You can check the source code of android contacts for the reference.
UPDATE:
To insert multiply tags, one hack-y way is to insert a comma separated string. THis is not elegant but it works.
Just to get this right: You want to have one URI and insert a post and all its tags with one insert call to the ContentProvider? Correct?
The problem is, that you need to have all values in the ContentValues object. There is a reason for normalization in database. Nevertheless it might be doable. For tags this should be easy. Just use one String for all tags. For example "android, ios, bada, wp7" and parse this string in your insert method.
You could also use a naming plus integer convention. And as long as there is a tag1, tag2,... tagX you would read these values from within your ContentProvider's insert method.

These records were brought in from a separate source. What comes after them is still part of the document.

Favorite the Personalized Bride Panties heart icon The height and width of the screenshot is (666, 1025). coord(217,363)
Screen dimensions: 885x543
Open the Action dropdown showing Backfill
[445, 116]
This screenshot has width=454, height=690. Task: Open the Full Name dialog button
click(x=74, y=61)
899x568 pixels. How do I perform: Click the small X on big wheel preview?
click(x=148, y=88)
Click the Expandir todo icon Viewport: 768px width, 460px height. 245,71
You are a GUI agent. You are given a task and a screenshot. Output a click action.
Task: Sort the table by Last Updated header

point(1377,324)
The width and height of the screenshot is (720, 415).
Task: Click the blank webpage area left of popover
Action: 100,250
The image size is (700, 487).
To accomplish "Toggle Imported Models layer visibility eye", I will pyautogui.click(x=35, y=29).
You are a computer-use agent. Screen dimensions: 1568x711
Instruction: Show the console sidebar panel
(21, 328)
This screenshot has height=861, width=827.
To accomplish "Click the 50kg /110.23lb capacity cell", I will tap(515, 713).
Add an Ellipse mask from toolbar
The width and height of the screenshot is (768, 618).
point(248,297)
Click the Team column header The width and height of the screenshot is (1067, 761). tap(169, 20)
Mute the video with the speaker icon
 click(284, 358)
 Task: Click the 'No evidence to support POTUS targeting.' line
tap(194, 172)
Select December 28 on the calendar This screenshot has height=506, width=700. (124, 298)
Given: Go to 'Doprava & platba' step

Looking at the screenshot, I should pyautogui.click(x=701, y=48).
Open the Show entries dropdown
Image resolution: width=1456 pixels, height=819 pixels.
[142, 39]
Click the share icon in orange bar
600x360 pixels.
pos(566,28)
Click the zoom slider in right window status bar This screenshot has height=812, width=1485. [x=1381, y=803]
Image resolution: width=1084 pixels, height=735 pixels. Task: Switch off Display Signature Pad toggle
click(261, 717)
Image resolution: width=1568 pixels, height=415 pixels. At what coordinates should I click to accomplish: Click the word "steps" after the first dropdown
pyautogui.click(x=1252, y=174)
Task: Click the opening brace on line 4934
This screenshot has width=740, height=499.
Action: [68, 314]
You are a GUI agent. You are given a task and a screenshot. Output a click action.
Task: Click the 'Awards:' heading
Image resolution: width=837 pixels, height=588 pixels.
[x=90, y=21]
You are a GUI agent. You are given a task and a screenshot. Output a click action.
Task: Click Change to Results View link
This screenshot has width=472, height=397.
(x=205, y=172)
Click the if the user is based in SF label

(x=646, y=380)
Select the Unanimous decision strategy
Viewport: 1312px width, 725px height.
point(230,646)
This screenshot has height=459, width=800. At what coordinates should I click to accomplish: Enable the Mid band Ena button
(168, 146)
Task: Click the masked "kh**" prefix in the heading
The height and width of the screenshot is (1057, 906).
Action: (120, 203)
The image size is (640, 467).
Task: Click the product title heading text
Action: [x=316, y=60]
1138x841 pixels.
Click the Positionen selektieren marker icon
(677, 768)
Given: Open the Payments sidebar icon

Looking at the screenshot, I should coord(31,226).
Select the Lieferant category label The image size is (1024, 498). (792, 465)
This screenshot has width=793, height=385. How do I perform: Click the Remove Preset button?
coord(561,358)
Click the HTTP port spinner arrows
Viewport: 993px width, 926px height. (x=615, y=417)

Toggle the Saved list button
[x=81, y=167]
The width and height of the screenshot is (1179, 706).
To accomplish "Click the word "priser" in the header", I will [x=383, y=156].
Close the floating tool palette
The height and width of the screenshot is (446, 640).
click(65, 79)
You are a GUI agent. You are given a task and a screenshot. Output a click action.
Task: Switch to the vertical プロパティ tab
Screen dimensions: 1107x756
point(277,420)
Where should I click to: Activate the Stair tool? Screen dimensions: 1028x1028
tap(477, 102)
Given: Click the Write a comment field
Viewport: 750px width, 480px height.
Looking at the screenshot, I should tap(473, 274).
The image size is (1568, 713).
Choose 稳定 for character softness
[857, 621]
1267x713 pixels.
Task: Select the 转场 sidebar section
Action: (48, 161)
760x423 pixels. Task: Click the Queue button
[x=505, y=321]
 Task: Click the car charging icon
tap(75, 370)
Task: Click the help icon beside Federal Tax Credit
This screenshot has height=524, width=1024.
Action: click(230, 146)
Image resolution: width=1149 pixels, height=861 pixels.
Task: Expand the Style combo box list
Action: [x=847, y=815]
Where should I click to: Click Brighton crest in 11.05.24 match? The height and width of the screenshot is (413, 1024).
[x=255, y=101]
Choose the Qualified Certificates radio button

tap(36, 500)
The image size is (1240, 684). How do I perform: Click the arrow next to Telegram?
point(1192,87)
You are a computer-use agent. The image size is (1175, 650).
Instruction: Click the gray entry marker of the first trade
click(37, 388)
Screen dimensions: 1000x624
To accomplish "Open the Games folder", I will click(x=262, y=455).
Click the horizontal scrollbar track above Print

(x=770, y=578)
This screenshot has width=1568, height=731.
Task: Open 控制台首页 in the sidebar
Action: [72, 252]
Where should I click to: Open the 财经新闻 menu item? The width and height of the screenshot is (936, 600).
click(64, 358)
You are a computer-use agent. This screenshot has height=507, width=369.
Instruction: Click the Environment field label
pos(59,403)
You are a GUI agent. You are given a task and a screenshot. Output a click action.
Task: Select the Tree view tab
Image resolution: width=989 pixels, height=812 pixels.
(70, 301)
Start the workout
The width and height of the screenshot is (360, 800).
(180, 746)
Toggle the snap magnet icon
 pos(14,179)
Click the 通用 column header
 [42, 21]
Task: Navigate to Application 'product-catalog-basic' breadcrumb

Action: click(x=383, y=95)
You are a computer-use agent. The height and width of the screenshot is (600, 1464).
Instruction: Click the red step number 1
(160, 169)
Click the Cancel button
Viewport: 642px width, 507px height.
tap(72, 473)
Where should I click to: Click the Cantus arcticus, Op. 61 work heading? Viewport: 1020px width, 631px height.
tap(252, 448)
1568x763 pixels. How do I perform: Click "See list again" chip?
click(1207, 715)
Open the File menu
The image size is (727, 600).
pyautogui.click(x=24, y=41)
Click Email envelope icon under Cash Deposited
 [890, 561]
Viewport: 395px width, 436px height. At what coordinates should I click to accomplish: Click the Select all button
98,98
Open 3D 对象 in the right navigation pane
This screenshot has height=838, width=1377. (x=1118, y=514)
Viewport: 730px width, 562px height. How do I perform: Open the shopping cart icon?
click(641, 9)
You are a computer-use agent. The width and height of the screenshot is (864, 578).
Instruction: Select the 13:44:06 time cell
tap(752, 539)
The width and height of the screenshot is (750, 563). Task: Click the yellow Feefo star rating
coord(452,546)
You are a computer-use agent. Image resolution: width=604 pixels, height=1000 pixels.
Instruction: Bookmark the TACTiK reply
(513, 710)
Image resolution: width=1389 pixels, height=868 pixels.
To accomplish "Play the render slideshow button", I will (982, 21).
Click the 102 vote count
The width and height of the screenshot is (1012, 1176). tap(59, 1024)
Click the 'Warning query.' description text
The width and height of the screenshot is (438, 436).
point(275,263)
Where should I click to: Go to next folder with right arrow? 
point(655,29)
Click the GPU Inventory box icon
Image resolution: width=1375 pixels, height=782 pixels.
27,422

Neither is elegant, but would work.
In this case bulkInsert or applyBatch have no place in your code. They come only into play, if you want to use multiple calls to your ContentProvider at once and within one transaction.
But I think the better solution would indeed be to actually use multiple operations as described by biegleux.
Since you are going to be inserting into multiple tables the normal SQLiteDatabase.insert helper functions will not work. But this is completely doable in a performant and nice way.
You need to look at this from the endpoint of the user who is going to be inserting into you ContentProvider, even if it is only yourself. So first define the names or keys for all of you fields. Since you won't be using SQLiteDatabase.insert you don't actually need to name them the same as the database fields. None of the names should be duplicate. If for example you have fields in two different tables overlap perhaps tag in TableA and in TableB you could define the name for those field as TableA.tag and TableB.tag. Or use semantic naming for more descriptive names that don't collide.
Next you need to create your insert queries using SQLiteStatement per this answer. Make sure the names you use in createInsert are the same ones that the callers of the ContentProvider use as keys in the ContentValues.